8 Sorting and filtering to find stories
8.1 A sorting miracle
After Ferguson, Mo., police killed Michael Brown in 2014, advocates and journalists began examining the racial and ethnic gap between police departments and the communities they served. The New York Times found a 7-year-old survey conducted by the Justice Department that allowed it to compare the data for major cities in a standalone graphic that it published later that year.
When newer data reflecting departments’ makeup in 2012 was released a year later, Matt Apuzzo and I hoped it would show some differences. It didn’t. So we were left trying to find news in the data that was clearly of public interest.
After matching up the demographics of police departments with their cities, I started sorting, filtering and Googling. Could there be news in the outliers on the list? Which departments most closely represented their communities? Which ones had unusually large gaps?
![](assets/images/xl-filter-sort-riley.png)
I quickly stumbled on telling anecdote to frame the story: Inkster, Mich. had one of the least representative departments in the country, and had recently hired a new police chief to help mend the department’s fraught relationship with its largely African-American community. Where had he come from? Selma, Ala., one of the most representative police departments in the nation. Interviews with the chief, William T. Riley III, suggested one reason for some cities’ disparities: there was no state or federal money to pay for training new police officers.
The story, “Police Chiefs, Looking to Diversity Forces, Face Structural Hurdles” helped explain the persistent gap between the makeup of police in some areas and the communities they served.

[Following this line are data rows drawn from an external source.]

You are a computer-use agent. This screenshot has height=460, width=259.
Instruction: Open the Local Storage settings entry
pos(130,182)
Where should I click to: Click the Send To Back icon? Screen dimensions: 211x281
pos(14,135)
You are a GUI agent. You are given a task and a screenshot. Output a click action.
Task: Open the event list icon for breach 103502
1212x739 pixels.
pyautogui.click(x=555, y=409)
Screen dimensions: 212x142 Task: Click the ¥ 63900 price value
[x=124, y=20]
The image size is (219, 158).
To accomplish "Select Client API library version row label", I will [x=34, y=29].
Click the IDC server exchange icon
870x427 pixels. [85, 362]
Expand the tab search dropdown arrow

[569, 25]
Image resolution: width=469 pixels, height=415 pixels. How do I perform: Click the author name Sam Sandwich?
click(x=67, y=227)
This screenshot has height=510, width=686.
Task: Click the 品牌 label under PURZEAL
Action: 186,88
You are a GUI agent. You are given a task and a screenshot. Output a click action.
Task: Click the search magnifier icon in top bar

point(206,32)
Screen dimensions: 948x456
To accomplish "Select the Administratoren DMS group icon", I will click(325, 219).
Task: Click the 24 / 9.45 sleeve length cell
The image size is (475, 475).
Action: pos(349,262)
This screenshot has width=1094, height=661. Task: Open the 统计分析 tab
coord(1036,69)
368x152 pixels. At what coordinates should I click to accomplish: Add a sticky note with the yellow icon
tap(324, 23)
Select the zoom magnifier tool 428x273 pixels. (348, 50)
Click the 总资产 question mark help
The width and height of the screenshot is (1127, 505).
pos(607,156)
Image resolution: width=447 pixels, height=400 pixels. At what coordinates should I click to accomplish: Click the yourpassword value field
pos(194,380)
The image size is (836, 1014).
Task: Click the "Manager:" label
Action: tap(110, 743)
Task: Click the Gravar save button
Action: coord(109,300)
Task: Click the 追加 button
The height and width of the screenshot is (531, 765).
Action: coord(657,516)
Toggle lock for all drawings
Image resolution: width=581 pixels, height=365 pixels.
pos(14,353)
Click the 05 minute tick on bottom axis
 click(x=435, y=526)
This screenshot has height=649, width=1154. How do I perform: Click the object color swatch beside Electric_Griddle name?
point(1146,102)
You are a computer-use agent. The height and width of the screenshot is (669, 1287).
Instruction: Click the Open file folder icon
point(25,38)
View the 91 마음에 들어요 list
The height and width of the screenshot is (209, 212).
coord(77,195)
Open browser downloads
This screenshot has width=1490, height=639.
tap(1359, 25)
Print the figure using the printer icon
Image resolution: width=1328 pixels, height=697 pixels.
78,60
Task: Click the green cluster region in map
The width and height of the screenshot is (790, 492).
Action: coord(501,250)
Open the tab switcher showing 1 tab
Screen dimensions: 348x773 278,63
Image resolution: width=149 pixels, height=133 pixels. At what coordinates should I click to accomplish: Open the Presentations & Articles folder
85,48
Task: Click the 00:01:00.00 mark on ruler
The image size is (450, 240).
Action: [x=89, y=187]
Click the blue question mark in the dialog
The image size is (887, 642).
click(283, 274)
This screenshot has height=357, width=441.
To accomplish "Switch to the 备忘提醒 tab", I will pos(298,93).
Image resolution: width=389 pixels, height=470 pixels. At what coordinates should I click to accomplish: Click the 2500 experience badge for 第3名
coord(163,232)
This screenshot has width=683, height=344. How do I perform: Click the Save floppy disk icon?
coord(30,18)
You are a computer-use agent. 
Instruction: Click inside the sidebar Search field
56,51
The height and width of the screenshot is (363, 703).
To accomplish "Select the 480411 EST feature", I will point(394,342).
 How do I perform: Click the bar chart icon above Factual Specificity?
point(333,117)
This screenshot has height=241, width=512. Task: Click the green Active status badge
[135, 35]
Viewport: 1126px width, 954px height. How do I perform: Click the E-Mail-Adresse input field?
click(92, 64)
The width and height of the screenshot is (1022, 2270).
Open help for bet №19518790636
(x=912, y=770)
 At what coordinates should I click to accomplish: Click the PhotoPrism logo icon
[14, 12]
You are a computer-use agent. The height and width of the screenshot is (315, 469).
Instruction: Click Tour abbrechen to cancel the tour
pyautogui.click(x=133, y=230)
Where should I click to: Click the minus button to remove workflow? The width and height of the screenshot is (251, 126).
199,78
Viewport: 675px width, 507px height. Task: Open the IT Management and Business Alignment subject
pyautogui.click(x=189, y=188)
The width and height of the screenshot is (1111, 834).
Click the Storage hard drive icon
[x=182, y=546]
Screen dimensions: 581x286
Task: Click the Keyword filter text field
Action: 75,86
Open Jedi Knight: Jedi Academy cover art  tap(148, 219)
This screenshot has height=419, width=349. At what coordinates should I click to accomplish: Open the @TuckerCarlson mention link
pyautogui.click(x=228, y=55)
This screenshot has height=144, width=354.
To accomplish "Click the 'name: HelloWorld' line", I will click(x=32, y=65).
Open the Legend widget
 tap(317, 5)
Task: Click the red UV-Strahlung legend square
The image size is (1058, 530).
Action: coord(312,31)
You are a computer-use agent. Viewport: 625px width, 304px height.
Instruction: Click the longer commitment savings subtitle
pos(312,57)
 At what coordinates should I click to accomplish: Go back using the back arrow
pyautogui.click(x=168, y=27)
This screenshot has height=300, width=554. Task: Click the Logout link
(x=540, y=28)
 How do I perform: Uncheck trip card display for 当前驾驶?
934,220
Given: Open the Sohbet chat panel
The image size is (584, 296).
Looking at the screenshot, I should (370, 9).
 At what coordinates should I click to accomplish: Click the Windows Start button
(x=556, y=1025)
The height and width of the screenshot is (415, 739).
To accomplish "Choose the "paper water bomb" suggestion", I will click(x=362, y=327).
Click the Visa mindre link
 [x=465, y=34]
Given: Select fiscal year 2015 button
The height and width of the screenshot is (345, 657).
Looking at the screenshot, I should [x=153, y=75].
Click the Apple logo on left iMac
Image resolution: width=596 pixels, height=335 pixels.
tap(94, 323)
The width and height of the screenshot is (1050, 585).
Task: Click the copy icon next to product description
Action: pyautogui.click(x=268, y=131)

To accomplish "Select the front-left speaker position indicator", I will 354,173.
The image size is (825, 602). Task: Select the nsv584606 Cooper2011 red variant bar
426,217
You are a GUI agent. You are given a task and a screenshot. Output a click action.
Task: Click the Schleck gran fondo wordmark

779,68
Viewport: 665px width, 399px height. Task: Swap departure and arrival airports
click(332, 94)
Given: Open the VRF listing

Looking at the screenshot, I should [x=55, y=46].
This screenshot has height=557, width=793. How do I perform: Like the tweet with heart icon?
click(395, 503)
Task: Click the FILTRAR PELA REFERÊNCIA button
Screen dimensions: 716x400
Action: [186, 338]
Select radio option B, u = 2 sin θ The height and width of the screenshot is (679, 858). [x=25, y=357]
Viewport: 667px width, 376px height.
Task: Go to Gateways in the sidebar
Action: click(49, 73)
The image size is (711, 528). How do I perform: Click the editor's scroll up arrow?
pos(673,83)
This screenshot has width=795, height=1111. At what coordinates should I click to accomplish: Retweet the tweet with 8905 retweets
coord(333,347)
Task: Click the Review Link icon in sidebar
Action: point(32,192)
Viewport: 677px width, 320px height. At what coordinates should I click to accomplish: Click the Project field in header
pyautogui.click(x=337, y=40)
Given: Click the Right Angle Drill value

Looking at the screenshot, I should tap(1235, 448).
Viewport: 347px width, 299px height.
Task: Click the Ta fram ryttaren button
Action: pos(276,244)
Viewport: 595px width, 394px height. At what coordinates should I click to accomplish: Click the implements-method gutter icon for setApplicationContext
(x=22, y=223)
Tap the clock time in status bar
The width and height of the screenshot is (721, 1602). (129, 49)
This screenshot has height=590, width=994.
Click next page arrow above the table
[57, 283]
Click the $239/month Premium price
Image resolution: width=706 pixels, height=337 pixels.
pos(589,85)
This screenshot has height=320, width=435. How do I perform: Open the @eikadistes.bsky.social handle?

8.2 Sorting and filtering as a reporting tool
Sorting and filtering can:
- Narrow your focus to specific items that you want to examine in your story.
- Show you rows containing the highest and lowest values of any column. That can be news or it can be errors or other problems with the data.
- Let you answer quick “how many?” questions, with a count of the rows that match your criteria. (In the next lesson, you’ll see that pivot tables, or group-by queries, are much more powerful for this in most cases.)
8.3 Example data
- Data from the Washington Post for use in this tutorial
- Documentation from the Post’s github site
This data was derived from a version of the Post’s database that has since been revised. If you want to look at the original, it’s under “V1” in their github repo.
The data for this and several other chapters is the Washington Post’s public data collection of police shootings in the U.S. It includes the nation’s best guess about each fatal police shooting since 2015. There are a couple of caveats:
It excludes deadly police interactions other than shooting a firarem at the suspect. Any strangulation, car crashes, Tasers without guns or other methods are excluded.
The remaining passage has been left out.